Stripe’s write-up on selective test execution describes a system that reduces CI time from hours to minutes on a 50-million-line Ruby monorepo. The concept is familiar: figure out which tests are actually affected by a given change, skip the rest. What the post leaves underspecified is the low-level machinery that makes it work. The critical enabling primitive is a single Ruby method and a flag most developers have never used.

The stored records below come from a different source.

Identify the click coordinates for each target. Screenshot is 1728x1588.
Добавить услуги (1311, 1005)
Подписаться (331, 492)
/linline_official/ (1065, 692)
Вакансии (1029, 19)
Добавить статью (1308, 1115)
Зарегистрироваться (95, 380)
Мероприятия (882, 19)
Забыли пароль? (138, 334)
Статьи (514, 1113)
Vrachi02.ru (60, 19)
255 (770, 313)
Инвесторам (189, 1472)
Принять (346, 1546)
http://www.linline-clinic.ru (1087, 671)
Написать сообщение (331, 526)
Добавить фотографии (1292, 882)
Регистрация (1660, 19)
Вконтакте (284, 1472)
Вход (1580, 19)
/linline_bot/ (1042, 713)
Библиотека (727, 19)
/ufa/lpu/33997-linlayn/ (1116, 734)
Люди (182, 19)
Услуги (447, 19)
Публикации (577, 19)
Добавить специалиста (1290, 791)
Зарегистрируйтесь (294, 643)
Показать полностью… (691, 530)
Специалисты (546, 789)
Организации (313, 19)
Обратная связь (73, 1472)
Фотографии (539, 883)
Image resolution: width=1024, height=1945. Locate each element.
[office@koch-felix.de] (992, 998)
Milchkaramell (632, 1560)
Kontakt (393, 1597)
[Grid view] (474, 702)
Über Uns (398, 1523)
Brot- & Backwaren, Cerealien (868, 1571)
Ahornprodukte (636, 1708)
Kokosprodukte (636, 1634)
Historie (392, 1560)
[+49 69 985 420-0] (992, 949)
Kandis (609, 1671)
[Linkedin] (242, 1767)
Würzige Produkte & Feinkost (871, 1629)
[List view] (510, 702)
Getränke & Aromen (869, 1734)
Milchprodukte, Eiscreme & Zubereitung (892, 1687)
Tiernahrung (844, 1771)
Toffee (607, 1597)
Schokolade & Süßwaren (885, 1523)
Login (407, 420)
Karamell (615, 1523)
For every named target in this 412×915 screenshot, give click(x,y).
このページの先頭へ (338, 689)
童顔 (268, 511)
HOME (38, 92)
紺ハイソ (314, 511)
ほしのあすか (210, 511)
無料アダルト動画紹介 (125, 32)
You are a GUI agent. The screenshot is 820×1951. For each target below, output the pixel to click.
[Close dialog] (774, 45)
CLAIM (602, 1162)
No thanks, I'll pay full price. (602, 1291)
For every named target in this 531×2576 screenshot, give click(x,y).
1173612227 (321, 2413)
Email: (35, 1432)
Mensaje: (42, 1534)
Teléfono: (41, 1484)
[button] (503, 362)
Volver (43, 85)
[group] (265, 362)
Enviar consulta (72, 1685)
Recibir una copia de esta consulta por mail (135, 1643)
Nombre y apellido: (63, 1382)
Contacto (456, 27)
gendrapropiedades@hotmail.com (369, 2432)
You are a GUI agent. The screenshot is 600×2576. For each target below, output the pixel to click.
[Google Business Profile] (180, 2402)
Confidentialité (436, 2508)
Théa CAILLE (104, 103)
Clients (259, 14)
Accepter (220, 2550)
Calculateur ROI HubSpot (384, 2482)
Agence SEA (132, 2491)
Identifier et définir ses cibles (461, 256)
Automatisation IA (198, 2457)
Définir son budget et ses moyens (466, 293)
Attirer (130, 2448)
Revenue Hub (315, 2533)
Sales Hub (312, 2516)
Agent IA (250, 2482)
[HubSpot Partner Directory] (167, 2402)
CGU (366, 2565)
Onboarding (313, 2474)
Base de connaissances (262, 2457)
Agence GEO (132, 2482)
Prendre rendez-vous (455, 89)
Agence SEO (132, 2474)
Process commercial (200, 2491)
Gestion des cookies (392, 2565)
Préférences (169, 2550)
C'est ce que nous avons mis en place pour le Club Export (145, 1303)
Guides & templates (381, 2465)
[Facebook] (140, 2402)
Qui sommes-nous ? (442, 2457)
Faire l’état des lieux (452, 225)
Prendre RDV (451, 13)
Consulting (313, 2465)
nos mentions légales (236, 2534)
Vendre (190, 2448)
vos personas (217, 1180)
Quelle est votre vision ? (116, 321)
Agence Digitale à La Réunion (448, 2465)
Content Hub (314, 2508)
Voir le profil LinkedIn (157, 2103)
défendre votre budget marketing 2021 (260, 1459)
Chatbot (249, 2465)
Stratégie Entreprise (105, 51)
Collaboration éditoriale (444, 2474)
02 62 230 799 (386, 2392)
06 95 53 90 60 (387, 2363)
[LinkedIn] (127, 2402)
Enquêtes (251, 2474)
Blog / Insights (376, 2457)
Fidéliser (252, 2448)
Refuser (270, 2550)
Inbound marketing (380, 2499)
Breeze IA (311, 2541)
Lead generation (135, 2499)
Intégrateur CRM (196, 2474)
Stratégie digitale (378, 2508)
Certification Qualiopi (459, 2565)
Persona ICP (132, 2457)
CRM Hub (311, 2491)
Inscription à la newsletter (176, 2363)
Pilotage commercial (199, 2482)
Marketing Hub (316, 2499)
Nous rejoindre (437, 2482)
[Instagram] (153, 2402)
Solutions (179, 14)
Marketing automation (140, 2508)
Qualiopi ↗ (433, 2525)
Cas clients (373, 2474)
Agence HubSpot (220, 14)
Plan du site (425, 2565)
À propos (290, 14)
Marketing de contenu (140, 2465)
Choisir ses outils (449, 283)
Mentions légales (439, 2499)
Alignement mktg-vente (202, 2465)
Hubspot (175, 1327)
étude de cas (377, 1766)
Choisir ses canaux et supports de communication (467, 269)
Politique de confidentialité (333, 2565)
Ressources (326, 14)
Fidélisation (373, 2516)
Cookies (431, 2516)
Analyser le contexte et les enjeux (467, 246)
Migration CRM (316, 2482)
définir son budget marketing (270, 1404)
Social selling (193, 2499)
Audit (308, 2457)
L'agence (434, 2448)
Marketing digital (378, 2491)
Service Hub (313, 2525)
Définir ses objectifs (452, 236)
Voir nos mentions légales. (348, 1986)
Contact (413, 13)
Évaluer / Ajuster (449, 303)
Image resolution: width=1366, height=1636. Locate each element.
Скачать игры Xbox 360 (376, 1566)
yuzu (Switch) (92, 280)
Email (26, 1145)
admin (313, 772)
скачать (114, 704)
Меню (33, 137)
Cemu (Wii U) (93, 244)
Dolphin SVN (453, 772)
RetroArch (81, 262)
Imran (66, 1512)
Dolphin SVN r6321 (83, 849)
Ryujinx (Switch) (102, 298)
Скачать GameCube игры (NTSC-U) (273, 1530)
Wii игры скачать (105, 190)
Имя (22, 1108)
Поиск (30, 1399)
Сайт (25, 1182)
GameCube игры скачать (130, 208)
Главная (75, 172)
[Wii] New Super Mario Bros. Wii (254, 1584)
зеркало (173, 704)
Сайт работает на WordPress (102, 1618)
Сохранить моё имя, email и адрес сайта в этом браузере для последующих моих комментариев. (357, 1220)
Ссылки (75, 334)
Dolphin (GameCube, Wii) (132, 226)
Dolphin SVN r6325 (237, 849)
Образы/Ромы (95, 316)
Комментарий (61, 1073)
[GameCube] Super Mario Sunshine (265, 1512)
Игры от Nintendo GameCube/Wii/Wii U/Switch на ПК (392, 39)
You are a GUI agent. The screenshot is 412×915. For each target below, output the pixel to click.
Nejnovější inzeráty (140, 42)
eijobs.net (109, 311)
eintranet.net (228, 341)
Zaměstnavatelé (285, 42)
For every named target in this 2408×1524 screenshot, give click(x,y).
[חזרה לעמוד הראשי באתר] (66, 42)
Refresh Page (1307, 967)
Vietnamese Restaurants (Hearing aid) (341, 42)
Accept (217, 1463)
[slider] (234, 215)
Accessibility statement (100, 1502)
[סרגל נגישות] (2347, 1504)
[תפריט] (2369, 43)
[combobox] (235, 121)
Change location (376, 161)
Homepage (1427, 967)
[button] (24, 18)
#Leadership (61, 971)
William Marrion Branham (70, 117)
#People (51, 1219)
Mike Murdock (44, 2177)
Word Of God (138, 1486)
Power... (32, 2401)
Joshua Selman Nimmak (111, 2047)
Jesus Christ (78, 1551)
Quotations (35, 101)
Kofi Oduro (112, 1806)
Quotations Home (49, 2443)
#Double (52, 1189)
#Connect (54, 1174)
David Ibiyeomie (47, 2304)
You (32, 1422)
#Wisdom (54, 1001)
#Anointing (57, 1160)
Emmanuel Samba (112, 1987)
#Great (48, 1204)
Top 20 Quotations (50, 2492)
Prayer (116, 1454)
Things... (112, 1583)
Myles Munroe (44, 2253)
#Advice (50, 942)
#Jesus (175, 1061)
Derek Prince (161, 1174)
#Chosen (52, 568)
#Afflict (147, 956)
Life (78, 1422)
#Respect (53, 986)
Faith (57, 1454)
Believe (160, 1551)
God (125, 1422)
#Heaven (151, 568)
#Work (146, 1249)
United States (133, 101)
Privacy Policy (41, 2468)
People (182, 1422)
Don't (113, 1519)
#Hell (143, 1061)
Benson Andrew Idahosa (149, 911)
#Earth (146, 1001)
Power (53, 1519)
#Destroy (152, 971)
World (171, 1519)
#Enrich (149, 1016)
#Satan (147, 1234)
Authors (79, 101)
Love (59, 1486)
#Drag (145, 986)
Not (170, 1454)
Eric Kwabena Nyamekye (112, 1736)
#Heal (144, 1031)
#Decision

The Coverage Module and Why Most People Use It Wrong
Ruby’s standard library ships a Coverage module that records which lines of code execute during a program run. Most teams encounter it through tools like SimpleCov, which wraps it to produce HTML reports for humans. That use case measures execution counts: how many times did this line run? The default mode updates a counter on every line execution, which is expensive.
For test impact analysis, you do not care how many times a line ran. You care whether it ran at all. Ruby 2.6 added oneshot_lines: true, a mode that records only whether each line was hit, not how many times, and stops tracking it once it has been hit. The runtime overhead drops substantially because the interpreter stops updating a counter and instead flips a bit once and ignores subsequent hits.
# Default mode: meaningful overhead on large suites, records execution counts
Coverage.start
# oneshot_lines mode: significantly lower overhead, records only hit/not-hit
Coverage.start(oneshot_lines: true)
The difference matters at scale. Coverage instrumentation in default mode can add 20-40% overhead to a test run. On a two-hour suite, that is nearly an hour of extra CI time to collect the data you need to make the next run faster. The oneshot mode brings that overhead to a range where a periodic full-coverage rebuild becomes operationally feasible as a scheduled job rather than a per-commit tax.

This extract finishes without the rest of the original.